Between Pisa and the sea, he passed through a forest of ilex. The leaves of all these trees were bitten off at the same height—just twelve feet from the ground; and, on inquiry, he found that they had been eaten by camels. He soon after saw two hundred of these animals lying on the sand, waiting to return into the wood as the day became hotter. He was much amused by a group who rose up as he approached, and who, in trotting off with their young, bounded and leaped about with a vivacity which scarcely seemed to belong to their awkward-looking figure. It is said that this Asiatic race of camels was brought into Italy, at the time of the Crusades, by the Grand Prior of Pisa. Mr. L. says they do most of the farm labour.

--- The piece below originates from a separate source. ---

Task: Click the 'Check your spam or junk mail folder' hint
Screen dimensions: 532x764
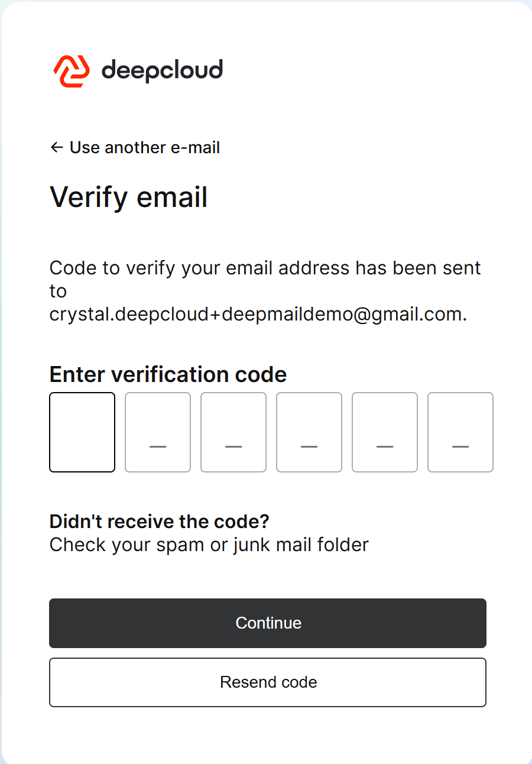Action: pyautogui.click(x=209, y=545)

On this plain he saw also a herd of nearly two thousand cattle. The cows are so wild and fierce, that it is impossible to milk them; and they are killed by the torreadors with short lances, after a sort of hunt, which affords great diversion to the country people. These Tartar habits, he says, are very opposite to those of the vale of Arno, where every thing has been brought to the extreme of art and civilization.

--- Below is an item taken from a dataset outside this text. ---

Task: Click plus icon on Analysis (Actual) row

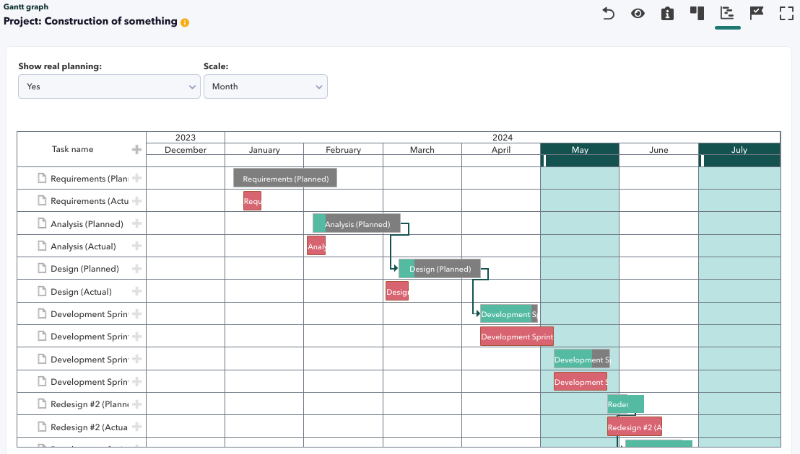Action: pyautogui.click(x=137, y=246)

I have been so much interested in all these circumstances, that I have sat up very late to write them for you; and though I have not got through half of them, I will now go to bed like a good girl. One word more: I must add that the shepherds in the neighbourhood of Rome, who resemble Tartars, with their long pikes and wrapped in mantles, come every evening with their flocks to seek an asylum within the walls of the city; as they dare not sleep exposed to the noxious air of the adjoining country, where there are no cottages, and where the water even is infected. They take possession of houses and palaces which have been abandoned by the inhabitants, who have been driven into the interior of the city by the malaria.